Start of RECORDS SUPPLIED

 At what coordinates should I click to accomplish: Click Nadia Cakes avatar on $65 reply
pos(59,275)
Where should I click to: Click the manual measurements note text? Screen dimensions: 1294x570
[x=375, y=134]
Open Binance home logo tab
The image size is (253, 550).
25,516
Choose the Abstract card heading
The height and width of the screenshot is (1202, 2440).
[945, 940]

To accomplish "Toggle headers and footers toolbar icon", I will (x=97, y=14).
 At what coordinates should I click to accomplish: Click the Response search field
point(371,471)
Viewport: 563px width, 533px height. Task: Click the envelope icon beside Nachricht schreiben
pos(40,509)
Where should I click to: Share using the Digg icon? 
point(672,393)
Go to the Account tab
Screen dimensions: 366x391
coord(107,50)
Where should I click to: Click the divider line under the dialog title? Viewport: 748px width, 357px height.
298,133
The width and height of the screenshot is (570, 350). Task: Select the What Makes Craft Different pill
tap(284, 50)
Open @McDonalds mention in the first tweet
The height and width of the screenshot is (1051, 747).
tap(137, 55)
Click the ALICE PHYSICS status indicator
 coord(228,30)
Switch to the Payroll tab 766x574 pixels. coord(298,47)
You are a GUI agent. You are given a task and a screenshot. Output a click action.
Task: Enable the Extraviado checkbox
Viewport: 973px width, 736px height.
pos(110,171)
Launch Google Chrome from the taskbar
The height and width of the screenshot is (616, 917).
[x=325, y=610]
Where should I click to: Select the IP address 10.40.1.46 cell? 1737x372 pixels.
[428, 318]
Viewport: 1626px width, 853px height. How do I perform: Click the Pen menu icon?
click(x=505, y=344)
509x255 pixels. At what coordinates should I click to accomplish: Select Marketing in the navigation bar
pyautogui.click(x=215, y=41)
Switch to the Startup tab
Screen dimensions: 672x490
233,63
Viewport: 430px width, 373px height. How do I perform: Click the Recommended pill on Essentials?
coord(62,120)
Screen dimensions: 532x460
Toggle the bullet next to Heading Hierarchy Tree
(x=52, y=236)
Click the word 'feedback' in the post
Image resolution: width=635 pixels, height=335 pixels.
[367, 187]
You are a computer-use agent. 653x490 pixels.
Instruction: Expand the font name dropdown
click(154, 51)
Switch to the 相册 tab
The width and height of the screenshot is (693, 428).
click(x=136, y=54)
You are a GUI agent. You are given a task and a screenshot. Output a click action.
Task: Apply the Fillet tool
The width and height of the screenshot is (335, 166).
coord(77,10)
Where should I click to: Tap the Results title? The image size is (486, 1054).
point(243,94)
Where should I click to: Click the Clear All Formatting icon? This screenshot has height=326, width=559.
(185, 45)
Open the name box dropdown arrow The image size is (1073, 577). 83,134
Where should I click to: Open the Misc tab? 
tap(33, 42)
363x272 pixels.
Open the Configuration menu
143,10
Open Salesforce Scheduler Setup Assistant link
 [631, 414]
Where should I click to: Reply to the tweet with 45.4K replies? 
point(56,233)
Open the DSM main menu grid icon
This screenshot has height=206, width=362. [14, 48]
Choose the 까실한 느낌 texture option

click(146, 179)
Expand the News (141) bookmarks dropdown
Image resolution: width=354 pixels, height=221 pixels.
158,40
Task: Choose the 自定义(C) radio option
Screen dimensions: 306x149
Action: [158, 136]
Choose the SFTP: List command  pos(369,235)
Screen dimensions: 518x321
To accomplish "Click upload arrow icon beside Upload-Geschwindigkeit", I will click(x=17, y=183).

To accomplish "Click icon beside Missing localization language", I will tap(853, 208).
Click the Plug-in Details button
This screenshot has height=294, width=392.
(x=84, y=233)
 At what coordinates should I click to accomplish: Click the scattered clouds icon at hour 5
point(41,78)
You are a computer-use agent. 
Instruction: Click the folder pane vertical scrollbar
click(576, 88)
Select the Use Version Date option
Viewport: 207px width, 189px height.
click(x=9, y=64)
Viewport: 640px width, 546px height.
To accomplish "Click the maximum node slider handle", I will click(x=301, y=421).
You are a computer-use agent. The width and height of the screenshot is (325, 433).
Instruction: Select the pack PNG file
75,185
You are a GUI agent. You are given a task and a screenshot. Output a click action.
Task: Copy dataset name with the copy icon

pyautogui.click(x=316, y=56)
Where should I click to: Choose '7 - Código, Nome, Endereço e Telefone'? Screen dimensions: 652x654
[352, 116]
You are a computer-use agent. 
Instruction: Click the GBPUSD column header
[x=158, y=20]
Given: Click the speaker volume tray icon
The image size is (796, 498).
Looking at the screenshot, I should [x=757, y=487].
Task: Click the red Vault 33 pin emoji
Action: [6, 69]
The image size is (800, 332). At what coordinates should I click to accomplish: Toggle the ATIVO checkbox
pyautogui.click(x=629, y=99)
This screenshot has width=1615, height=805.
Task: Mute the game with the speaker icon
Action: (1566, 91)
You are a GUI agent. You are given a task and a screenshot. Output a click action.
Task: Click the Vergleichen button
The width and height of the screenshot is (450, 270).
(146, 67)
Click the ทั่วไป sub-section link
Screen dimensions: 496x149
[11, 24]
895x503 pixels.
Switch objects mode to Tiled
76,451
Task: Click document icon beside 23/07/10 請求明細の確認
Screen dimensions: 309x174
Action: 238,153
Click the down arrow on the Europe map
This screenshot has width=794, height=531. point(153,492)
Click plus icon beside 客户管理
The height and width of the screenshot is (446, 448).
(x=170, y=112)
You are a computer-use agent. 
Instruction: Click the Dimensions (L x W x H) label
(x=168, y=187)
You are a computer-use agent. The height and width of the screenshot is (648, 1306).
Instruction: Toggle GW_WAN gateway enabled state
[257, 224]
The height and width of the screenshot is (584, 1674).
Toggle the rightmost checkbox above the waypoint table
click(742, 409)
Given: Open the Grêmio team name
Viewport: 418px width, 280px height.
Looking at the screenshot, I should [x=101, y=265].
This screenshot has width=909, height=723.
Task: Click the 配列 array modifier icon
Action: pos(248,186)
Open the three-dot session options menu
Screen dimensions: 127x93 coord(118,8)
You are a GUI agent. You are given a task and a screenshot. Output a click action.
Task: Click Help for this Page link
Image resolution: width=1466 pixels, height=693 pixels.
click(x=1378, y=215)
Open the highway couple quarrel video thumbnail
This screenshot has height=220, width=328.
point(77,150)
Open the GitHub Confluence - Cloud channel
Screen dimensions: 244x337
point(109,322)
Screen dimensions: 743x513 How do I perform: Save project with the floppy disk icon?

End of RECORDS SUPPLIED

*WHAT THE TASK REQUIRES*.
Starting at the line above that contains "Instruction: Select the pack PNG file", write out each line exactly until the line that contains "Task: Click the Vergleichen button" has been written, and stop there.

*REPLY TO THE TASK*.
Instruction: Select the pack PNG file
75,185
You are a GUI agent. You are given a task and a screenshot. Output a click action.
Task: Copy dataset name with the copy icon

pyautogui.click(x=316, y=56)
Where should I click to: Choose '7 - Código, Nome, Endereço e Telefone'? Screen dimensions: 652x654
[352, 116]
You are a computer-use agent. 
Instruction: Click the GBPUSD column header
[x=158, y=20]
Given: Click the speaker volume tray icon
The image size is (796, 498).
Looking at the screenshot, I should [x=757, y=487].
Task: Click the red Vault 33 pin emoji
Action: [6, 69]
The image size is (800, 332). At what coordinates should I click to accomplish: Toggle the ATIVO checkbox
pyautogui.click(x=629, y=99)
This screenshot has width=1615, height=805.
Task: Mute the game with the speaker icon
Action: (1566, 91)
You are a GUI agent. You are given a task and a screenshot. Output a click action.
Task: Click the Vergleichen button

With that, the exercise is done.